Your assignment.
Give again exactly the lines that run from the start of the records to the line holding "Collapse the ThCG result with red minus", both ends counted. Do not include the pictures.

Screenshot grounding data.
+===+
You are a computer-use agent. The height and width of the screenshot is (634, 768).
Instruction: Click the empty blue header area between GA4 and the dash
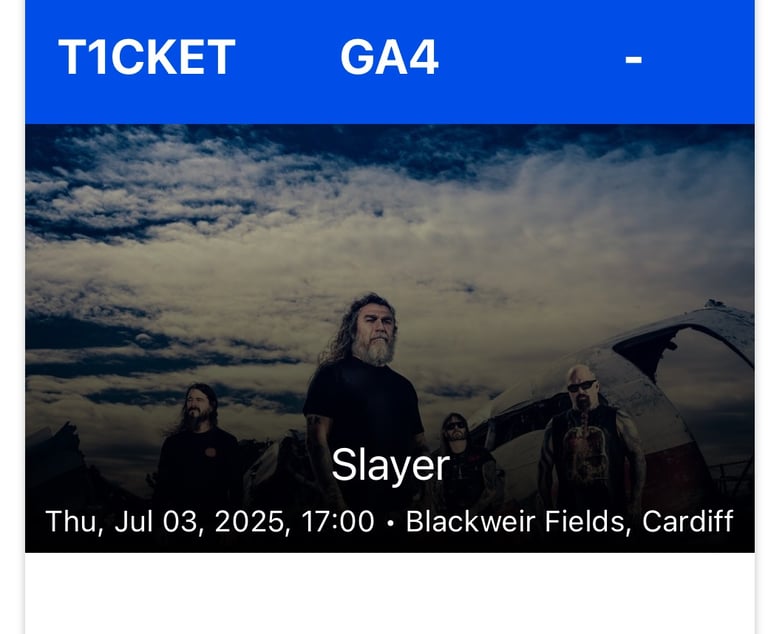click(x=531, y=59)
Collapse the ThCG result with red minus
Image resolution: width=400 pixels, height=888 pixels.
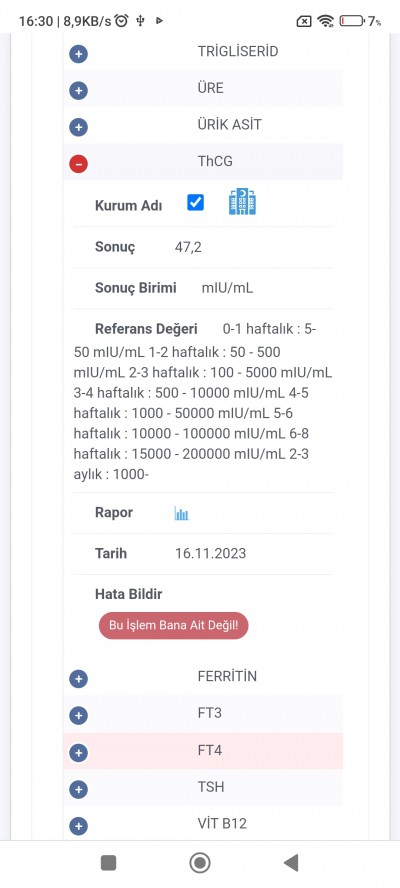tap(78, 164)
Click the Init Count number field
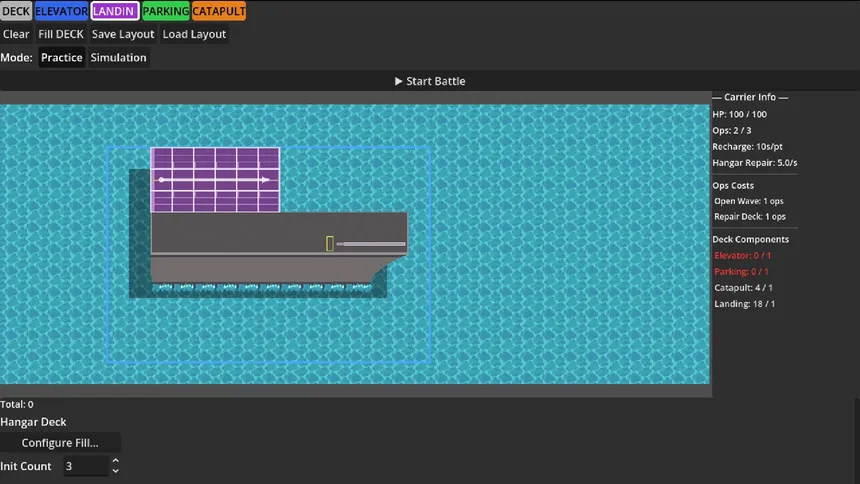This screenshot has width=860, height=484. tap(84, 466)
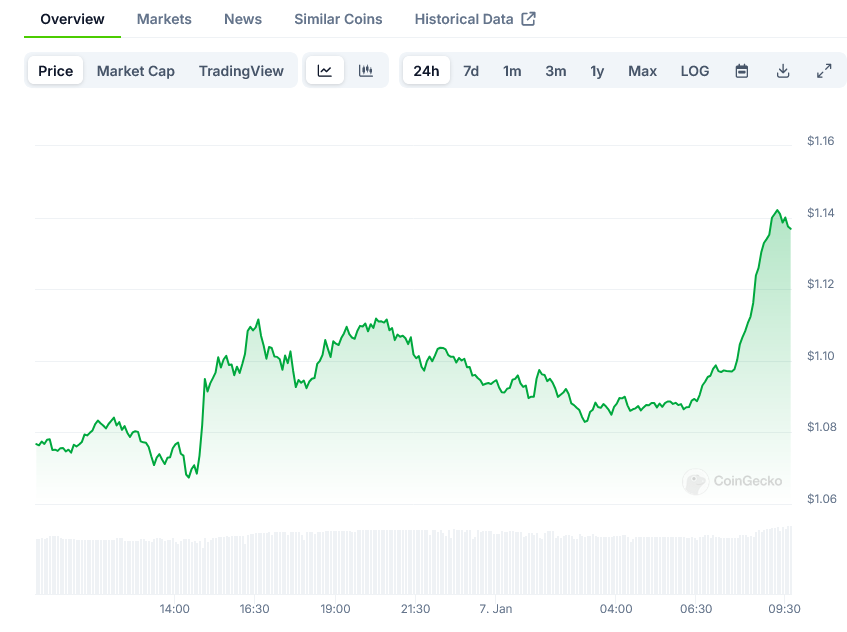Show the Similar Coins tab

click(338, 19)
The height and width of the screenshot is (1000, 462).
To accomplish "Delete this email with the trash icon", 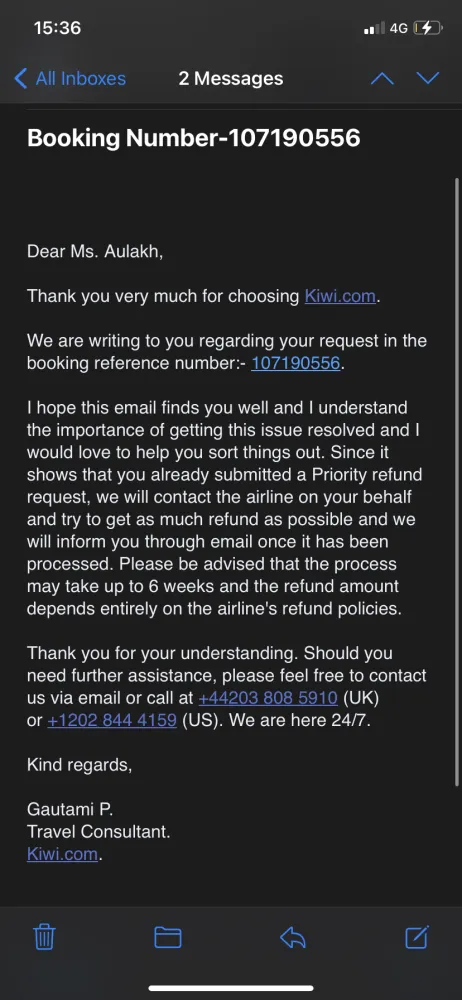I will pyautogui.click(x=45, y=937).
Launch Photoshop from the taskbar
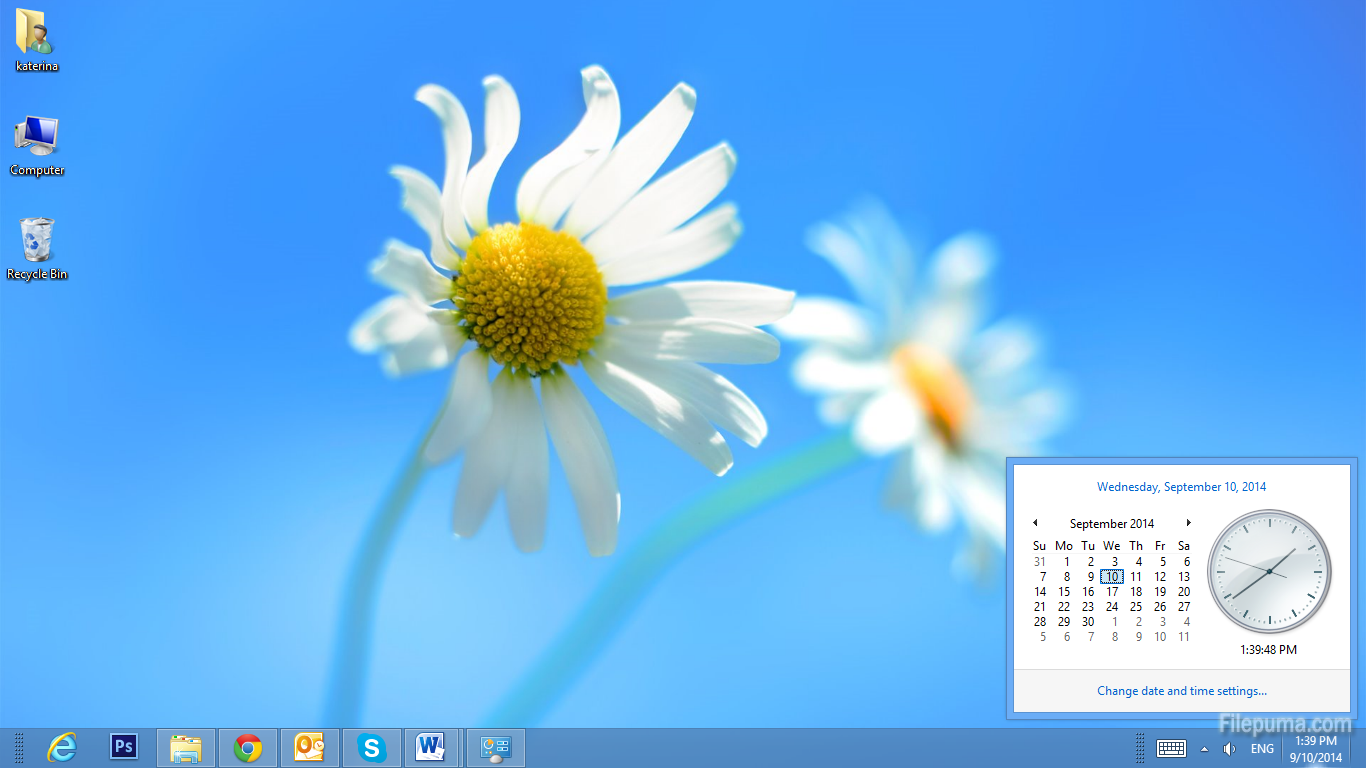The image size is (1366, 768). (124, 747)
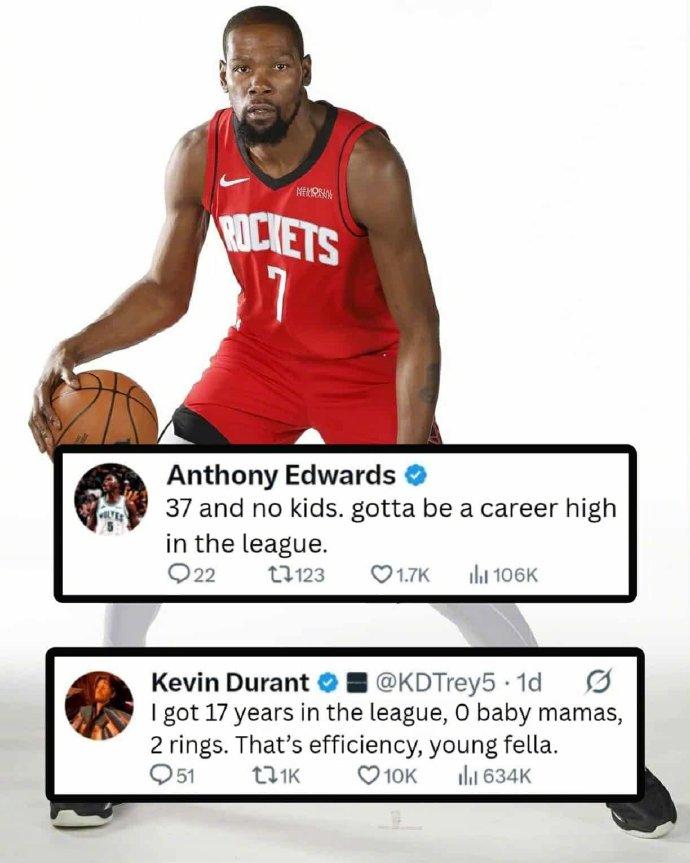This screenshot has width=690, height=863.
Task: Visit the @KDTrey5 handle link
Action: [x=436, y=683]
+===+
Reply to the exercise.
You are a computer-use agent. The height and width of the screenshot is (634, 768).
Instruction: Click the empty blue header area between GA4 and the dash
click(x=531, y=59)
Collapse the ThCG result with red minus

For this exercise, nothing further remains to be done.